++++ Stored data ++++
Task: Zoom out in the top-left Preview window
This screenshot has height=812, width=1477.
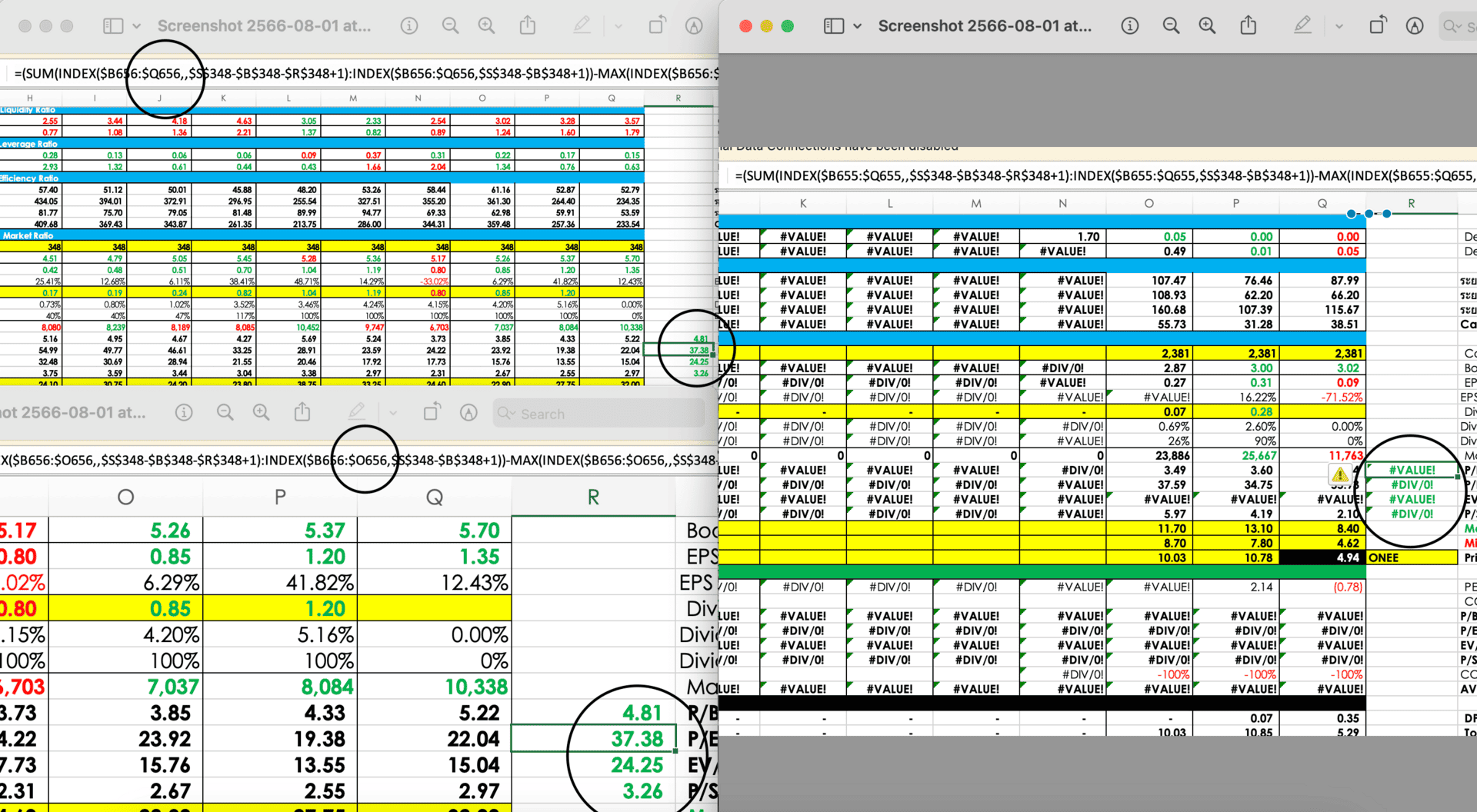Action: click(450, 26)
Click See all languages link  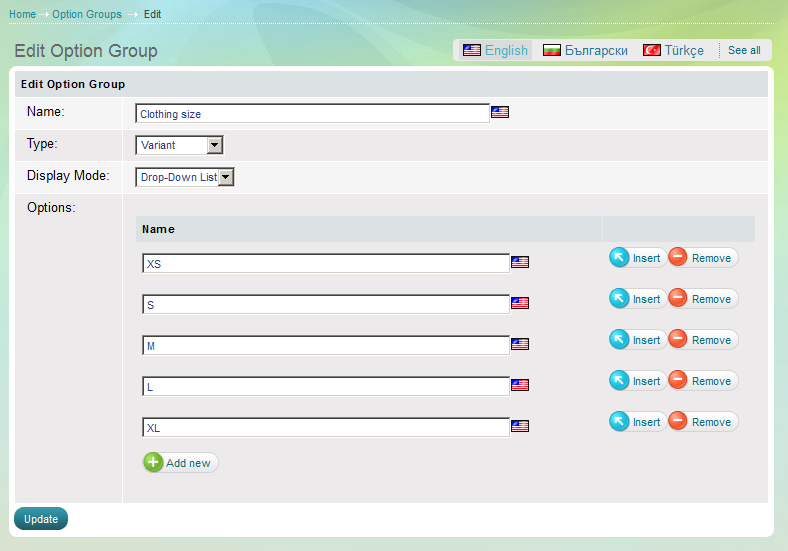coord(744,50)
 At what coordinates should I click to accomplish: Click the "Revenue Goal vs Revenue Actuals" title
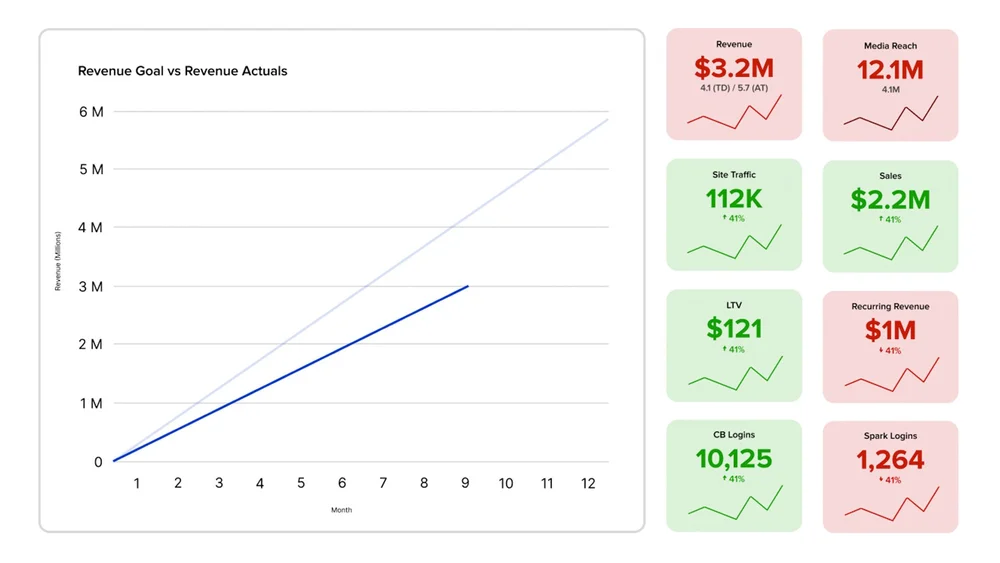[183, 72]
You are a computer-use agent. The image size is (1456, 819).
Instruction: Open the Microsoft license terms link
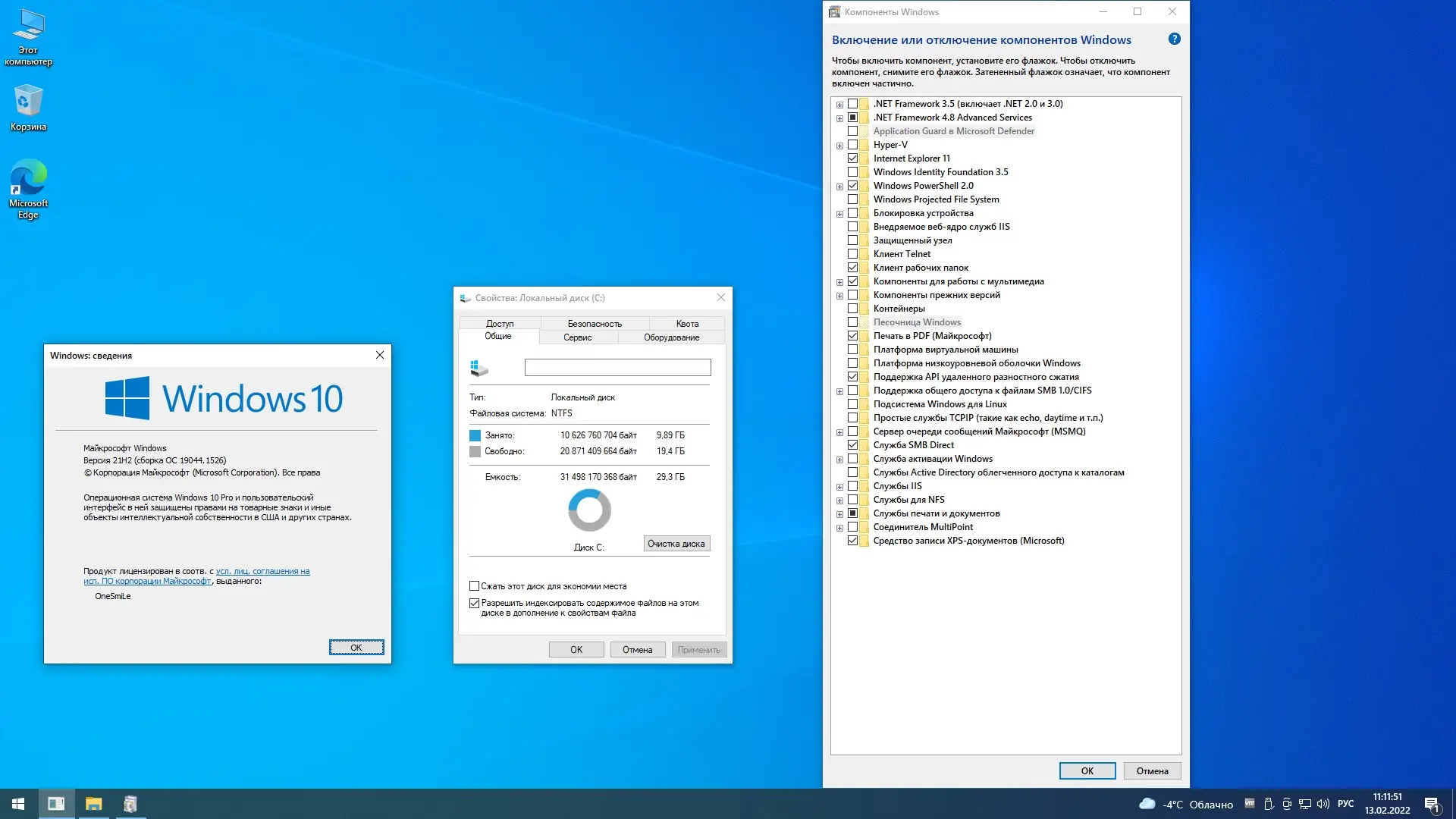pos(262,571)
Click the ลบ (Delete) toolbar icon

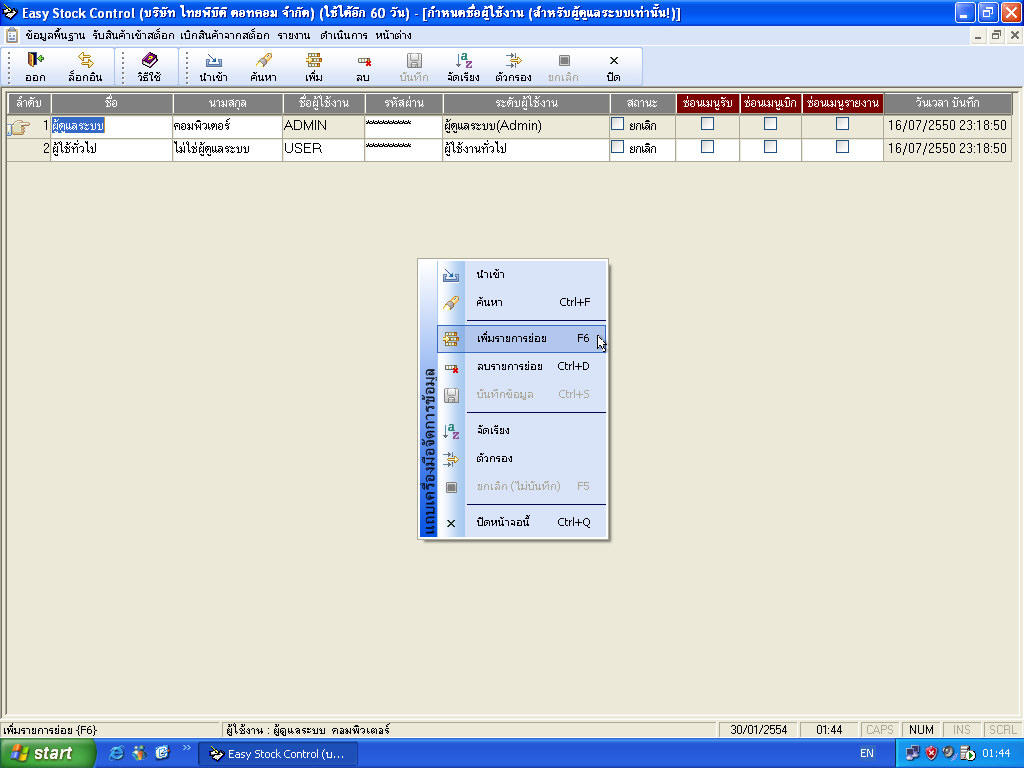[363, 67]
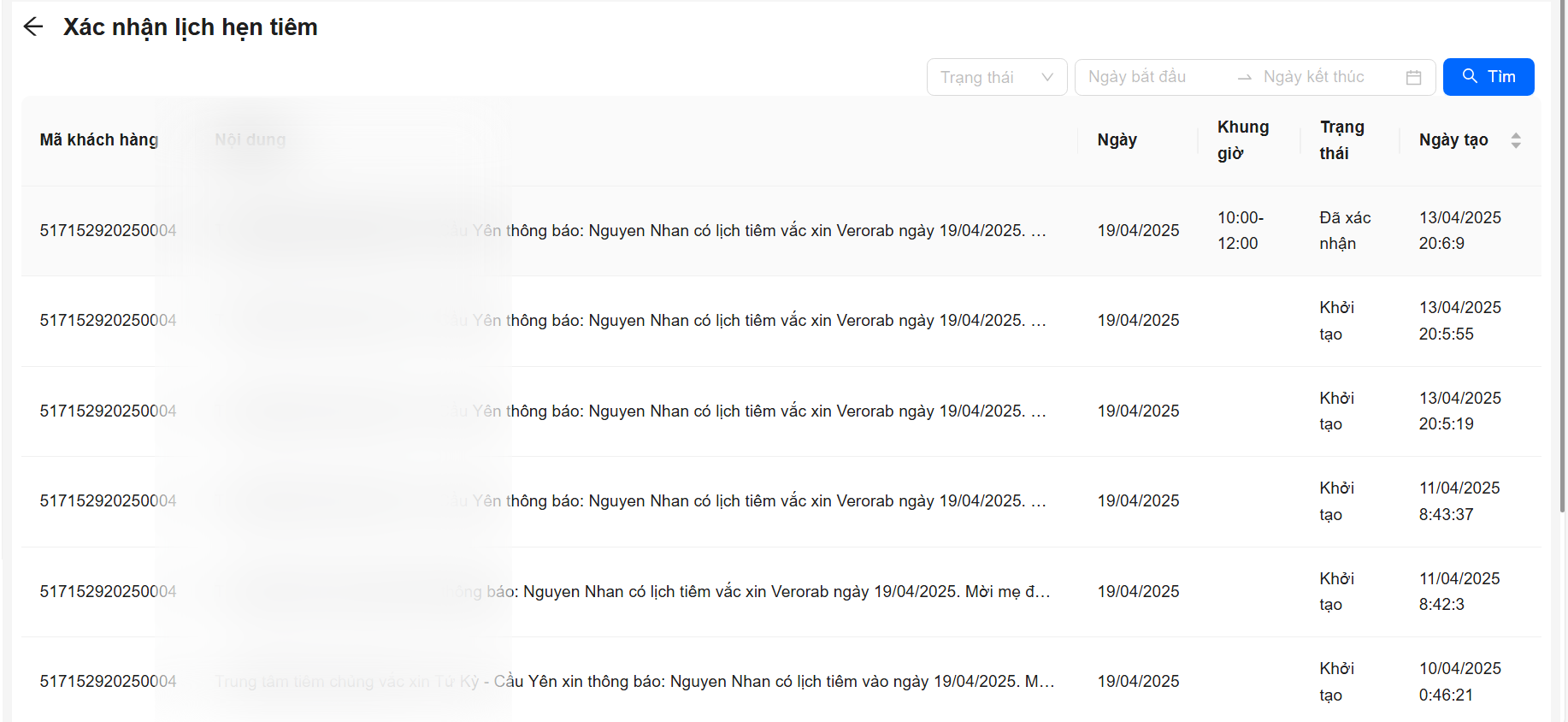Viewport: 1568px width, 722px height.
Task: Select row created 13/04/2025 20:5:55
Action: click(x=769, y=321)
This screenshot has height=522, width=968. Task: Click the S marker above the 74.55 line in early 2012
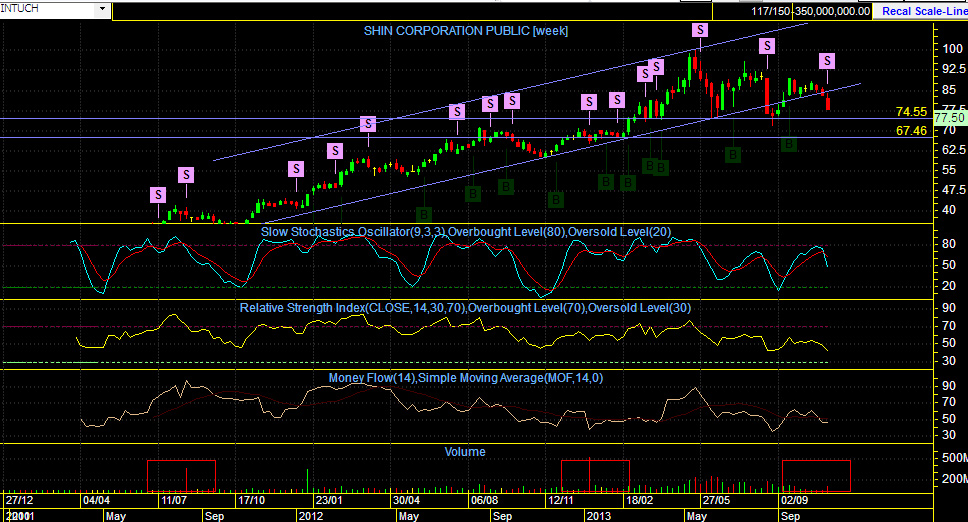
++++
▶ [The request]
Reproduce the items word for word, beginning at the line that contains "At what coordinates" and stopping at the end of the items. Omit the pictures from your copy.

▶ [Written solution]
 At what coordinates should I click to accomplish: Click the "Revenue Goal vs Revenue Actuals" title
[183, 72]
You are a computer-use agent. The image size is (1456, 819).
Instruction: Open the Microsoft license terms link
pos(262,571)
Click the ลบ (Delete) toolbar icon

[363, 67]
Viewport: 1568px width, 722px height.
Task: Select row created 13/04/2025 20:5:55
Action: click(x=769, y=321)
This screenshot has height=522, width=968. Task: Click the S marker above the 74.55 line in early 2012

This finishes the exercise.